Role for ventral pallidal GABAergic mechanisms in the regulation of ethanol self-administration

The striatopallidal medium spiny neurons have been viewed as a final common path for drug reward, and the ventral pallidum (VP) as a convergent point for hedonic and motivational signaling. The medium spiny neurons are GABAergic, but they colocalize enkephalin. The present study investigated the role of the GABAergic mechanisms of the VP in ethanol consumption.
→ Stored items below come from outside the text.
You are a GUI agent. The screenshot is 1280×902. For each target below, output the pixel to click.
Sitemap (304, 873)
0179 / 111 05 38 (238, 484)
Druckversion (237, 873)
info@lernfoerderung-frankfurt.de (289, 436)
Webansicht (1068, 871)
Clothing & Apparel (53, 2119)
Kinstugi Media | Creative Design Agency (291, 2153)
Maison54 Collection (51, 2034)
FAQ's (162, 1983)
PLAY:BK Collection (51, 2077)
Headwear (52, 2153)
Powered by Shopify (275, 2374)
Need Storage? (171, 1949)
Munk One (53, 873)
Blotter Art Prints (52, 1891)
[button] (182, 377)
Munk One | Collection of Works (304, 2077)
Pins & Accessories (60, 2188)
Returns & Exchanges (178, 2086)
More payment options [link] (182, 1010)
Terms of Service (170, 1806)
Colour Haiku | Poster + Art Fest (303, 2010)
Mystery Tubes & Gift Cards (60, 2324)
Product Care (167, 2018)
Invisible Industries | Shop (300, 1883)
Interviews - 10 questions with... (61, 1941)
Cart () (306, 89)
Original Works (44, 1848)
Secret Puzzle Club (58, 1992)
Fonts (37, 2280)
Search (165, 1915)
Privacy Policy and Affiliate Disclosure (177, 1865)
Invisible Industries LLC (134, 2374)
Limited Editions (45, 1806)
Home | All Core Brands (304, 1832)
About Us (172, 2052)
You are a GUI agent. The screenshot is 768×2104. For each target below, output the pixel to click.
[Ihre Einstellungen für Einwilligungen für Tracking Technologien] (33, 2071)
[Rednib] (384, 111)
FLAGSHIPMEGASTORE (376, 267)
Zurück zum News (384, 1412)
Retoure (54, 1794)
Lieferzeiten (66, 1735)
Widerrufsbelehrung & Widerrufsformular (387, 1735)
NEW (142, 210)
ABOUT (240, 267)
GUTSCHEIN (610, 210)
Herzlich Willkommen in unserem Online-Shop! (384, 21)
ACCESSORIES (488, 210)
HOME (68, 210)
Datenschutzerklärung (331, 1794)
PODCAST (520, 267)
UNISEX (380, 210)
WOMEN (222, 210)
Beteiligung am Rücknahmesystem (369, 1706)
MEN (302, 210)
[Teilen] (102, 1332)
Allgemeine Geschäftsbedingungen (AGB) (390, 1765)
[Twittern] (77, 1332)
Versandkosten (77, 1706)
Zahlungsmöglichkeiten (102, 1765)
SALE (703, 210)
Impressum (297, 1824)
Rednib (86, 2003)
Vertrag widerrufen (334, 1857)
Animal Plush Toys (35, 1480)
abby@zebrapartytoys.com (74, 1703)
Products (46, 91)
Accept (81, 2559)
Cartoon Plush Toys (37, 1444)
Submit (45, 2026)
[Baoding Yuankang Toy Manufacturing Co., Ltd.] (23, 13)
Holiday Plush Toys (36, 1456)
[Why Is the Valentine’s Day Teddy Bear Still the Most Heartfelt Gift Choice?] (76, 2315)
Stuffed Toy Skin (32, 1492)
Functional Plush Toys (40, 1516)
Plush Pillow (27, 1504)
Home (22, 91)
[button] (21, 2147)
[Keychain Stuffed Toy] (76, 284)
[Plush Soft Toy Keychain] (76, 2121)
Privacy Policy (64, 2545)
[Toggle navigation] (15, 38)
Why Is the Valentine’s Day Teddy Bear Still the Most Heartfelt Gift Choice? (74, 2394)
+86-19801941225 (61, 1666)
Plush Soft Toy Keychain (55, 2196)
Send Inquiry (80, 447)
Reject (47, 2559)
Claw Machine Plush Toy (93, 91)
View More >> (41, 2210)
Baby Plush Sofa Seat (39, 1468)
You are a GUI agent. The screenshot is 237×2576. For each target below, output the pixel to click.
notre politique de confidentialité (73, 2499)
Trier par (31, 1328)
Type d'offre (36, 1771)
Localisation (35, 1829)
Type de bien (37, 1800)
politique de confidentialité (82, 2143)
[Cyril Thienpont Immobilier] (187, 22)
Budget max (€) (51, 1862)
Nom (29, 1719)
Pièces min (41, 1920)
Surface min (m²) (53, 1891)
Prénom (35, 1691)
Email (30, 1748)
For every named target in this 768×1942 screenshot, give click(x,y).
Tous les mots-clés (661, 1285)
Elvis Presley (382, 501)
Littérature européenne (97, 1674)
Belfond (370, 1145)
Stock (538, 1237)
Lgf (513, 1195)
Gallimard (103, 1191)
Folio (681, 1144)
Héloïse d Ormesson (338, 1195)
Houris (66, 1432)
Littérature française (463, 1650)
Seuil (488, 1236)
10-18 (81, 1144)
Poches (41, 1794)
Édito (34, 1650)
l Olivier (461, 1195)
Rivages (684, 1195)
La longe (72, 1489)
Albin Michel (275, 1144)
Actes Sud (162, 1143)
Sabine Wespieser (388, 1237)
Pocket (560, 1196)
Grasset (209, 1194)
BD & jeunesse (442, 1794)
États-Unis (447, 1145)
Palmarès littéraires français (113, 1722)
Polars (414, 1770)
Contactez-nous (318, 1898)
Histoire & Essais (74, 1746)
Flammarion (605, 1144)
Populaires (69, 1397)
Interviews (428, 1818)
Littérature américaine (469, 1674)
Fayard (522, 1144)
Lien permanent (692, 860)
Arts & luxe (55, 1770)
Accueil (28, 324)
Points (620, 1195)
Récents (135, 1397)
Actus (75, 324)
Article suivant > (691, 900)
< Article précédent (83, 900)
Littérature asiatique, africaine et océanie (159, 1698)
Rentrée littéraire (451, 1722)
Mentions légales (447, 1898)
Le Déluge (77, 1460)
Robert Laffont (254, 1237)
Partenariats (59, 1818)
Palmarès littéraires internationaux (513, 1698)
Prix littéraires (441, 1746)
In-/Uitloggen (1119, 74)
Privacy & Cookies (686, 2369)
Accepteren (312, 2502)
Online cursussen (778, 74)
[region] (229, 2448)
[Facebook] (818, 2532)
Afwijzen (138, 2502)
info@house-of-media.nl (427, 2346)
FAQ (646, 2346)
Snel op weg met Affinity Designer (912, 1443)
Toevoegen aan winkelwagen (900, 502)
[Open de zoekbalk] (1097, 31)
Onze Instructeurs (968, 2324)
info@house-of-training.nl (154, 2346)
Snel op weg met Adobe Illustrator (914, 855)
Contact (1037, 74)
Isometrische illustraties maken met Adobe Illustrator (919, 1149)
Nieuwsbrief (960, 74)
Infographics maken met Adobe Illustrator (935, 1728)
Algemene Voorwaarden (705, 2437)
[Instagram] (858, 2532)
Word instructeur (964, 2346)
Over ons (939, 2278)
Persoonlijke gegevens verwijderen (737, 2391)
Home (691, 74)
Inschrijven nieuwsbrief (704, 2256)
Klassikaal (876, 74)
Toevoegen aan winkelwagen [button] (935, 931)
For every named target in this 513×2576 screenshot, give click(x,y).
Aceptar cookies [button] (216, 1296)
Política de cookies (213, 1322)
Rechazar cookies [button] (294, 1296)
The effects of bilateral microinjections of GABA(A) and GABA(B) receptor agonists and antagonists into the VP on voluntary ethanol consumption were monitored in alcohol-preferring Alko alcohol rats given 90 min limited access to ethanol in their home cages every other day. The influences of coadministration of GABA and opioid receptor modulators were also studied. The GABA(A) receptor agonist muscimol (1-10 ng/site) decreased ethanol intake dose-dependently, while administration of the GABA(A) receptor antagonist bicuculline (10-100 ng) had an opposite effect. The GABA(B) receptor agonist baclofen (3-30 ng) also suppressed ethanol intake, but the GABA(B) receptor antagonist saclofen (0.3-3 mu g) failed to modify it. Animals coadministered with bicuculline (30 ng) and baclofen (30 ng) consumed ethanol significantly less than those treated with bicuculline alone. Coadministration of the mu-receptor agonist D-Ala2,N-Me-Phe4,Glyol5-enkephalin (DAMGO, 0.1 mu g) with bicuculline counteracted, whereas the mu-receptor antagonist D-Phe-Cys-Tyr-D-Trp-Orn-Thr-Pen-Thr-NH2 (CTOP, 1 mu g) enhanced the bicuculline-induced increase of ethanol intake. When given alone, DAMGO decreased while CTOP increased ethanol intake. The study provides evidence for the ventral pallidal GABAergic mechanisms participating in the regulation of ethanol consumption and supports earlier work suggesting a role for pallidal opioidergic transmission in ethanol reward.